**Stated goal:** In the article on Imatest lens testing below, which camera body does Photography Life use in the lab to test all of its Nikon lenses?

Our Canon and Sony Lens Reviews Will Have Imatest Data Comparable to Nikon

After extensive tests, Photography Life has determined that we can measure Canon RF and Sony E lenses in the lab while producing comparable sharpness charts to our existing Nikon Z and Nikon F lens tests. The article below explains the lab tests and normalization factor that Photography Life uses in order to achieve comparable Imatest numbers across brands.

Background

In the early years of lens testing at Photography Life, every lens was measured on the 36-megapixel Nikon D810. When the Nikon D850 was announced, our lens testing lab began using it instead due to the 45 megapixel sensor.

When Nikon introduced the mirrorless Z system, our team confirmed that the Imatest numbers from the Nikon D850 are equivalent to Imatest numbers from the 45 megapixel Nikon Z7, including for adapted F-mount lenses. Since then, we have used the same Nikon Z7 body in the lab when testing all of our Nikon lenses, both F mount and Z mount. Thus, all lens tests we run are fully comparable to one another within the Nikon brand. However, we have increasingly been interested in testing non-Nikon lenses in our effort to be the most complete lens review website online.

The resolving power test performed at Photography Life is Imatest SFRPlus with LW/PH MTF50 measurements on our 7-foot Imatest chart. This test measures line widths per picture height. Line widths refer to the distance between two adjacent clearly-resolved black lines. This figure describes the total resolving power of a particular camera and lens system. It can also be converted into line pairs per millimeter measurements by dividing LW/PH MTF50 numbers by the width of the camera sensor in millimeters. For example, if a particular camera and lens combination scores 4000 in our charts, it signifies that the particular lens could resolve up to 4000 black lines across the width of the particular sensor (if that area of the frame were extrapolated across the entire image). Thus, the measurement is dependent upon lens resolving power, sensor resolution, sensor width, and other factors such as the sensor’s anti-aliasing filter strength.

**Data extract:**
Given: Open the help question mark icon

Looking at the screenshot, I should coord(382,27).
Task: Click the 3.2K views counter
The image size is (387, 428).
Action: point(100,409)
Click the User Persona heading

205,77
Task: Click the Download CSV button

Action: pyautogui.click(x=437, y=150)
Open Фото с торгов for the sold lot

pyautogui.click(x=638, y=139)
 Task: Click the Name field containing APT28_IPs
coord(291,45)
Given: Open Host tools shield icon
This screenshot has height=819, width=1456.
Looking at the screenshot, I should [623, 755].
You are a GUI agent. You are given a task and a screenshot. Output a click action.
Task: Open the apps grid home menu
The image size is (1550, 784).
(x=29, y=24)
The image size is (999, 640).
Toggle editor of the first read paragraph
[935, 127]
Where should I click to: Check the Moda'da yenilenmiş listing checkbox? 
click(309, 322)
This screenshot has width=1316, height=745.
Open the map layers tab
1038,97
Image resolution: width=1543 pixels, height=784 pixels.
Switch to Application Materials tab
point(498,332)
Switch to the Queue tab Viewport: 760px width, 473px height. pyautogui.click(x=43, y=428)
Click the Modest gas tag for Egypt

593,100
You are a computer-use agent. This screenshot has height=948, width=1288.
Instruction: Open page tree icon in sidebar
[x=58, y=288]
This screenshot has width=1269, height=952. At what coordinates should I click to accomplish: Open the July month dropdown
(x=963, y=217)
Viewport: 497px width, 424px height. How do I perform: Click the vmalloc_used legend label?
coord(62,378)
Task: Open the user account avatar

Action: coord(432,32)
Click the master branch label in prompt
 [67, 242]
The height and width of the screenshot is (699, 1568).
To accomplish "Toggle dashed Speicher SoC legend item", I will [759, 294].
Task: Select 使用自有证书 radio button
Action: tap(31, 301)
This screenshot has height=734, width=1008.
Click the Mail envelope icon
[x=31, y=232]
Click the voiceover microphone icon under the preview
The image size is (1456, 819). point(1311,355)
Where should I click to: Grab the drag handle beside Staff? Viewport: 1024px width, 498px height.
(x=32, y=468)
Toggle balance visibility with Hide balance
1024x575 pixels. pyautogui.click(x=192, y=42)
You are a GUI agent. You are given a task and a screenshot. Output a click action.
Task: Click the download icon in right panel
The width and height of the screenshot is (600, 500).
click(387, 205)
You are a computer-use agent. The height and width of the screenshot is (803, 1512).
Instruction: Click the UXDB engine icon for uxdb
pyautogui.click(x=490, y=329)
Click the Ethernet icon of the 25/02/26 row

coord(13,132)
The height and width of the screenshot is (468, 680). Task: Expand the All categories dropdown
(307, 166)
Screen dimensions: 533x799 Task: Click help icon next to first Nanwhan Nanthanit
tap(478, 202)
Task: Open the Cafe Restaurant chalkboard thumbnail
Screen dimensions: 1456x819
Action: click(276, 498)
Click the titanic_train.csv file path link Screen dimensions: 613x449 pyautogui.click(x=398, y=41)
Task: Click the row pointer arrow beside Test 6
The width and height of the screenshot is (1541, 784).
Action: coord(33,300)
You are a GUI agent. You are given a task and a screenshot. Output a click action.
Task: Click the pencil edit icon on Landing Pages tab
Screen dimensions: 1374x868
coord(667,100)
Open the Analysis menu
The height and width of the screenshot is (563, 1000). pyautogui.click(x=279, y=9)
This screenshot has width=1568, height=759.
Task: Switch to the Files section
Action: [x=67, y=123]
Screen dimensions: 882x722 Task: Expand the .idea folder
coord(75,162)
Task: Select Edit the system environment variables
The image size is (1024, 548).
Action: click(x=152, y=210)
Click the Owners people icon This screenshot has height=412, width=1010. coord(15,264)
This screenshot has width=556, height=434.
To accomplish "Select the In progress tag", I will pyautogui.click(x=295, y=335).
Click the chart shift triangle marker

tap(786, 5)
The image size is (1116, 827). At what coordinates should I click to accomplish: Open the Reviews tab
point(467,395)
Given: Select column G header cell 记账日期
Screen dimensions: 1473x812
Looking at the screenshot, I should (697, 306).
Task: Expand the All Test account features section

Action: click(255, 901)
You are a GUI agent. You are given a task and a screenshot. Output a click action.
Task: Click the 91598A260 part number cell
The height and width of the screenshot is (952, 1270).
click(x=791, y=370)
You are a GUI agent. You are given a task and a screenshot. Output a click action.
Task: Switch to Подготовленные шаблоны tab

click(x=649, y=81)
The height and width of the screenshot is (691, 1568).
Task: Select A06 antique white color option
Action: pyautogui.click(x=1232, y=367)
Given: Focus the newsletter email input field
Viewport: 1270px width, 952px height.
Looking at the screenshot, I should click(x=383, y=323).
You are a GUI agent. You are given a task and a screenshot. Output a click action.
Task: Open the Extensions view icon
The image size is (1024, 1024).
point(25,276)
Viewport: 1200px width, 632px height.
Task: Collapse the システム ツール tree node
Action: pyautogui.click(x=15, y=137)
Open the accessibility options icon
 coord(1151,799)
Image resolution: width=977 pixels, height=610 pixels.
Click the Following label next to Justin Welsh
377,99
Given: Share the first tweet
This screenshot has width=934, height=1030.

**Written answer:** The 45-megapixel Nikon Z7.